Jakarta (ANTARA) - Menteri Perencanaan Pembangunan Nasional/Kepala Badan Perencanaan Pembangunan Nasional (PPN/Bappenas) Suharso Monoarfa menyatakan keanekaragaman hayati (kehati) menjadi modal pembangunan berkelanjutan.

“Keanekaragaman hayati menjadi modal pembangunan berkelanjutan dan sektor penopang terbesar kedua bagi perekonomian Indonesia, yang memiliki 22 tipe ekosistem alami dengan 98 tipe vegetasi alami,” ujarnya dalam dokumen Indonesian Biodiversity Strategy and Action Plan (IBSAP) atau Strategi dan Rencana Aksi Keanekaragaman Hayati Indonesia 2025-2045, Jakarta, Kamis.

Kekayaan kehati spesies terestrial Indonesia meliputi 9,7 persen tumbuhan berbunga, 15 persen mamalia, 9 persen reptil, 6 persen amfibi, 17 persen burung, dan 9 persen ikan air tawar di dunia. Sebagai negara kepulauan, Indonesia juga memiliki 4 (empat) dari 25 hotspot kehati laut di dunia.

## TUGAS A
Tuliskan ulang sebagai butir-butir bernomor bagian daftar di bawah yang diawali baris berisi "Select the Jupiter (木星) icon in the legend" dan diakhiri baris berisi "pyautogui.click(x=365, y=242)", tanpa menyertakan baris kosong.

## CUPLIKAN DAFTAR
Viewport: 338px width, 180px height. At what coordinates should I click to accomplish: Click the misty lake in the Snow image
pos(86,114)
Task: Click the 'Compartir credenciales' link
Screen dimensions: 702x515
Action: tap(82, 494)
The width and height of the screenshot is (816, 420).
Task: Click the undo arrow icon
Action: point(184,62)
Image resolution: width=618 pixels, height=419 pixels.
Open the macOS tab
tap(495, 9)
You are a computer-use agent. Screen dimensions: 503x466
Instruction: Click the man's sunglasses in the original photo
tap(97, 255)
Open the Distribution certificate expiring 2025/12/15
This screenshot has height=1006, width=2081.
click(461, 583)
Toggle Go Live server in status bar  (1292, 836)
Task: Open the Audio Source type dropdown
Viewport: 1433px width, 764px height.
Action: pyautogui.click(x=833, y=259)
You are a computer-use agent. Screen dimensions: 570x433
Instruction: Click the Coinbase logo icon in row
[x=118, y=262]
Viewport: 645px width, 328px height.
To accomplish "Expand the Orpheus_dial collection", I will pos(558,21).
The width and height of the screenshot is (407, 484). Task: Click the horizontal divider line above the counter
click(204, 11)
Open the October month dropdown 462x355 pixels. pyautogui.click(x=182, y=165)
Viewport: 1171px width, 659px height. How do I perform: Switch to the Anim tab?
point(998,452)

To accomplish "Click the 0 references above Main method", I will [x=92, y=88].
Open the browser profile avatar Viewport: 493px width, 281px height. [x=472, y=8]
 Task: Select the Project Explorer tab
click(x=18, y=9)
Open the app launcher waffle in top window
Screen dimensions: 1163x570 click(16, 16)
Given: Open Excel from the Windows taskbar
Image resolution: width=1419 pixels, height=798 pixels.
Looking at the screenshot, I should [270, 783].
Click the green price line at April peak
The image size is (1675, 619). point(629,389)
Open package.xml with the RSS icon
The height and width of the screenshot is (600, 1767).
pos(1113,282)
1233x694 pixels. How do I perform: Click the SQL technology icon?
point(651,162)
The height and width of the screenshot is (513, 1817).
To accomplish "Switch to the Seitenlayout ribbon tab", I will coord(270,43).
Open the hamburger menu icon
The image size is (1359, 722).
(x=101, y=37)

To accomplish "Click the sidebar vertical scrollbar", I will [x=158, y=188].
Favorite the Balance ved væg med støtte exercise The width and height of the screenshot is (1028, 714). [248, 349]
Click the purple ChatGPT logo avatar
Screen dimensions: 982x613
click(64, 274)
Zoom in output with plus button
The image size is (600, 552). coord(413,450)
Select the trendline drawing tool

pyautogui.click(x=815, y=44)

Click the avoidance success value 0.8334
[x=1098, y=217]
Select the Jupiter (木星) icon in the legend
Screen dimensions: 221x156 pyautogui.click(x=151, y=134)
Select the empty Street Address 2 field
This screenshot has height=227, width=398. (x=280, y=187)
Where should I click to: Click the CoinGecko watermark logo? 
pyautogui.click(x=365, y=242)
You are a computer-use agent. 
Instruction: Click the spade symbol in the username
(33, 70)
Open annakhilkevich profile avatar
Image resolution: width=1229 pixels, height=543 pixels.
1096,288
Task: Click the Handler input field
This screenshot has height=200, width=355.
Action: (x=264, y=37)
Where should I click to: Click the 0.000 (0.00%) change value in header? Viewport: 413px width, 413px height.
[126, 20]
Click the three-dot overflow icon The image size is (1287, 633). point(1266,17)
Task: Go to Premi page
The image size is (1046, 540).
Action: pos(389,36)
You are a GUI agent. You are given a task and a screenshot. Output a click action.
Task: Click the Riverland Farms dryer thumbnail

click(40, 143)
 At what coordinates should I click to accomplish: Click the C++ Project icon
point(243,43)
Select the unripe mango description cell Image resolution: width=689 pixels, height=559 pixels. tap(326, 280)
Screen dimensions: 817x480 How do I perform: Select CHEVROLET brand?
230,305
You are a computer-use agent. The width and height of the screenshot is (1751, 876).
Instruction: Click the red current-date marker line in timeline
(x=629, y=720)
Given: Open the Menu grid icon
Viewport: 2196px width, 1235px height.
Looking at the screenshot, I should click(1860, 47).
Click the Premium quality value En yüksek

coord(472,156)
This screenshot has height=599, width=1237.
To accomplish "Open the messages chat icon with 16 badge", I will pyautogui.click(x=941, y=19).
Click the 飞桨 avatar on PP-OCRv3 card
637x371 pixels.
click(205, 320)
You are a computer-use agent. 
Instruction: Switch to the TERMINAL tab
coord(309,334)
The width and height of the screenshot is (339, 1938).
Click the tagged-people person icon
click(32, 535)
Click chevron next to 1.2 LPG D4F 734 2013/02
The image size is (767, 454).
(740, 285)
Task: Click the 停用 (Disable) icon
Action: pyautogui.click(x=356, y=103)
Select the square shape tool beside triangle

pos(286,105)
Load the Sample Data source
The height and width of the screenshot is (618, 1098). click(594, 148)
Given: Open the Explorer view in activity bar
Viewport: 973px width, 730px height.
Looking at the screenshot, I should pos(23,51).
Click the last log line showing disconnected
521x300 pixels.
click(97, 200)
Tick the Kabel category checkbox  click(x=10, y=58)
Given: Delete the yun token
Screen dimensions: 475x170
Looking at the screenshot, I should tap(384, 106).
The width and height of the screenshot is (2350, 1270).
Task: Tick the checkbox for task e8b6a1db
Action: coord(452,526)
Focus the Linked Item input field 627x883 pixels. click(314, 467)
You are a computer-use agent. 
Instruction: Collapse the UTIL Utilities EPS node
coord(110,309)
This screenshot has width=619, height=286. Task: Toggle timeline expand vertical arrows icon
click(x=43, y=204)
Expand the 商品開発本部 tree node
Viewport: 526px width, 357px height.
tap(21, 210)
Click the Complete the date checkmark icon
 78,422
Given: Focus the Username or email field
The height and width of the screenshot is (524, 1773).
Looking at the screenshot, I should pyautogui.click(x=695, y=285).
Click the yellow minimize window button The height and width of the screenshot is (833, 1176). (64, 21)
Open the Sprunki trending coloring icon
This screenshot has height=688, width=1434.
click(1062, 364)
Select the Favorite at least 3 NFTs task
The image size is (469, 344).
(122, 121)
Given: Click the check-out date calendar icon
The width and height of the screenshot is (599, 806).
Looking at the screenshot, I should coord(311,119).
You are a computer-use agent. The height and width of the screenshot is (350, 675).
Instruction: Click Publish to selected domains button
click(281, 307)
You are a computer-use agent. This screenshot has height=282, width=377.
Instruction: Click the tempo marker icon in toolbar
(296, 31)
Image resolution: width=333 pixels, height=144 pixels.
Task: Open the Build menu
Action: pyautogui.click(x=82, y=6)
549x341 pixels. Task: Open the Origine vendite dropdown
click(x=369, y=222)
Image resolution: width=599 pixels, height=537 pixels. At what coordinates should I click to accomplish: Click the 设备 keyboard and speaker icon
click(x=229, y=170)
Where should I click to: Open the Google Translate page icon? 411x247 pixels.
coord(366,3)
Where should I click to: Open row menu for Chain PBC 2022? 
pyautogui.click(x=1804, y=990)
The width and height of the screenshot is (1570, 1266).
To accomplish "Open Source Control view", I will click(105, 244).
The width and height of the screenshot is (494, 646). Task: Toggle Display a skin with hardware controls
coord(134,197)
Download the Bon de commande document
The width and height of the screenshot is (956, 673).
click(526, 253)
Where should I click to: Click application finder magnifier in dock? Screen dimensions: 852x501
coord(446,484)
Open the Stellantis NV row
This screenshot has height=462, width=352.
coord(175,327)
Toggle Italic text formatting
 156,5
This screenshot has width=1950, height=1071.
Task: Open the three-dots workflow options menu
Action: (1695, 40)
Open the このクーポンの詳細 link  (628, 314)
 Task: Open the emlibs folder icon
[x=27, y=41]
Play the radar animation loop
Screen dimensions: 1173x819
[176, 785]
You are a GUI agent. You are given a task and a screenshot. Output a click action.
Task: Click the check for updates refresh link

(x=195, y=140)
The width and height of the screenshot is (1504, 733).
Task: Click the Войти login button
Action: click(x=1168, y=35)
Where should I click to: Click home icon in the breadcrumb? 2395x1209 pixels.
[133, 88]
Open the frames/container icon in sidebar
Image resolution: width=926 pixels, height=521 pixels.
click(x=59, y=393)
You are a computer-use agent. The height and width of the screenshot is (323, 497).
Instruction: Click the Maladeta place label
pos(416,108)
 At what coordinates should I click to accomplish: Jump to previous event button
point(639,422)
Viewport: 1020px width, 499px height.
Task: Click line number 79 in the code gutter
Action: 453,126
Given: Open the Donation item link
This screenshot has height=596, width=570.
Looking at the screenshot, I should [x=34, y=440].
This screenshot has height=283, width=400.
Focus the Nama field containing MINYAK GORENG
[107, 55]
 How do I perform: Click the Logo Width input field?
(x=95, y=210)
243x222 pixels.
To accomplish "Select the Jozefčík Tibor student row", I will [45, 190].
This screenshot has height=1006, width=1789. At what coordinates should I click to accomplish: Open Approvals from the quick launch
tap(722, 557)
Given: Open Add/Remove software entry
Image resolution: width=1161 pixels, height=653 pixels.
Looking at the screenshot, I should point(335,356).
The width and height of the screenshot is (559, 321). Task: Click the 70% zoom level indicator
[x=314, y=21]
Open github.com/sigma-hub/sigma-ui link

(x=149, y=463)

## TUGAS B
Menurut Suharso Monoarfa dalam berita tentang keanekaragaman hayati di atas, apa peran keanekaragaman hayati bagi pembangunan dan perekonomian Indonesia?

## KELUARAN YANG DIHARAPKAN A
1. Select the Jupiter (木星) icon in the legend
2. Screen dimensions: 221x156 pyautogui.click(x=151, y=134)
3. Select the empty Street Address 2 field
4. This screenshot has height=227, width=398. (x=280, y=187)
5. Where should I click to: Click the CoinGecko watermark logo? 
6. pyautogui.click(x=365, y=242)

## KELUARAN YANG DIHARAPKAN B
Keanekaragaman hayati menjadi modal pembangunan berkelanjutan. Keanekaragaman hayati juga menjadi sektor penopang terbesar kedua bagi perekonomian Indonesia, yang memiliki 22 tipe ekosistem alami dengan 98 tipe vegetasi alami.